Recently, Asano et al. [21] investigated the association between peritoneal clearance of small-sized molecular uremic toxins and peritoneal creatinine clearance in PD patients. The dialysate-to-plasma concentration ratio (D/P) of some molecules was not associated with D/P creatinine. The authors underlined that other than molecular weight parameters appear to be involved in the peritoneal transport rate, such as protein charge and binding rate. Moreover, they concluded that metabolomic analysis may serve as useful method for the study of peritoneal transport status of the low molecular weight molecules, which could accumulate in PD patients.

It is obvious that PDE metabolic analysis is technically feasible and represents a reliable method for the detection of a large number of metabolites in a single measurement. Nevertheless, the heterogeneity of metabolomic techniques applied in the aforementioned studies, and the small number of recruited patients, do not allow us to draw firm conclusions regarding the usefulness of PDE metabolic analysis in clinical practice. To that end, further, larger scale cohort studies are required to evaluate the prognostic role of PDE metabolic profiles on the early detection of peritoneal membrane dysfunction; meanwhile, randomized controlled trials are necessary to assess the potential beneficial effect of supplemented PD fluids on the preservation of peritoneal membrane health.

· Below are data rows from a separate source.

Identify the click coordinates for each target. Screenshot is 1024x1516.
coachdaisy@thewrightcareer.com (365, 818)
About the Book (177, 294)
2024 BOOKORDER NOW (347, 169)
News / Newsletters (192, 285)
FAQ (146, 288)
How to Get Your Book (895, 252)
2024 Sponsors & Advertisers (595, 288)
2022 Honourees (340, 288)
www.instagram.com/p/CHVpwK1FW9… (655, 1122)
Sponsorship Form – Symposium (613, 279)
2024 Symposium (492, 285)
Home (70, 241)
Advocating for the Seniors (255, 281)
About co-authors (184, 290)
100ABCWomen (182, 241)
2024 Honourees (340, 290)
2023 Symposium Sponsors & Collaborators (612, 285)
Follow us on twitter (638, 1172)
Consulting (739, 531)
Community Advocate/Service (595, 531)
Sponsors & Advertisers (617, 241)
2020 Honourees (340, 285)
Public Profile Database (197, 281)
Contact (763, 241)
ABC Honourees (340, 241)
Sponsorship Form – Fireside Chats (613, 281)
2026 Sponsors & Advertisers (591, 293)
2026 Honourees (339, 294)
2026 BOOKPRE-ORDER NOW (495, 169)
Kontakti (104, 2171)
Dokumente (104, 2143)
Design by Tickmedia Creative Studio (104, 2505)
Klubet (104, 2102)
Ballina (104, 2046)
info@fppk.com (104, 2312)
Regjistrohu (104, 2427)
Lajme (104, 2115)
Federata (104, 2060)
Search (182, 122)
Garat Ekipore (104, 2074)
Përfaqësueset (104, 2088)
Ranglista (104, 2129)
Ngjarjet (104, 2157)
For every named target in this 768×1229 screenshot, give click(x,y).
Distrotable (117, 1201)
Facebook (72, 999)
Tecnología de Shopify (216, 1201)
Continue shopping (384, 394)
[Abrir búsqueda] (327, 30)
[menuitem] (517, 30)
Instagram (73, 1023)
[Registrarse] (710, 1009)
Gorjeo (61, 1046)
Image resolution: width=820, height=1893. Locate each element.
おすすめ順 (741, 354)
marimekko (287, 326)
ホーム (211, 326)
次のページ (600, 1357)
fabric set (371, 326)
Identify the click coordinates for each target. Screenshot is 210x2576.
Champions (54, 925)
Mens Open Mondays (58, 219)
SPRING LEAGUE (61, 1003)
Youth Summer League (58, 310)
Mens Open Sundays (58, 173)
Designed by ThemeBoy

In the future, application of metabolοmic technologies on PD patients could enhance the accurate assessment of peritoneal permeability and may clinically improve the timely identification of patients at risk for PD failure and EPS development. In addition, PDE metabolic profile study may advance our knowledge regarding the optimal composition of PD fluids targeting extension of peritoneal permeability. Finally, PDE and serum metabolic profile analysis may potentially help the clinicians towards personalized PD treatment, tailored to the needs of each patient.

5. Conclusions

The metabolic profile can be efficiently studied in both the serum and the PDE of PD patients, and may be useful for the assessment of peritoneal permeability and in the early recognition of peritoneal membrane dysfunction in PD patients. Moreover, metabolite-supplemented PD solutions could potentially block peritoneal inflammation and fibrosis, resulting in extension of the peritoneum membrane’s permeability. Nevertheless, clinical interpretation of the results from the few reported studies is limited due to the small number of recruited patients and the heterogeneity of applied metabolomic technologies. The clinical significance of metabolic profiling in PD patients needs further investigation.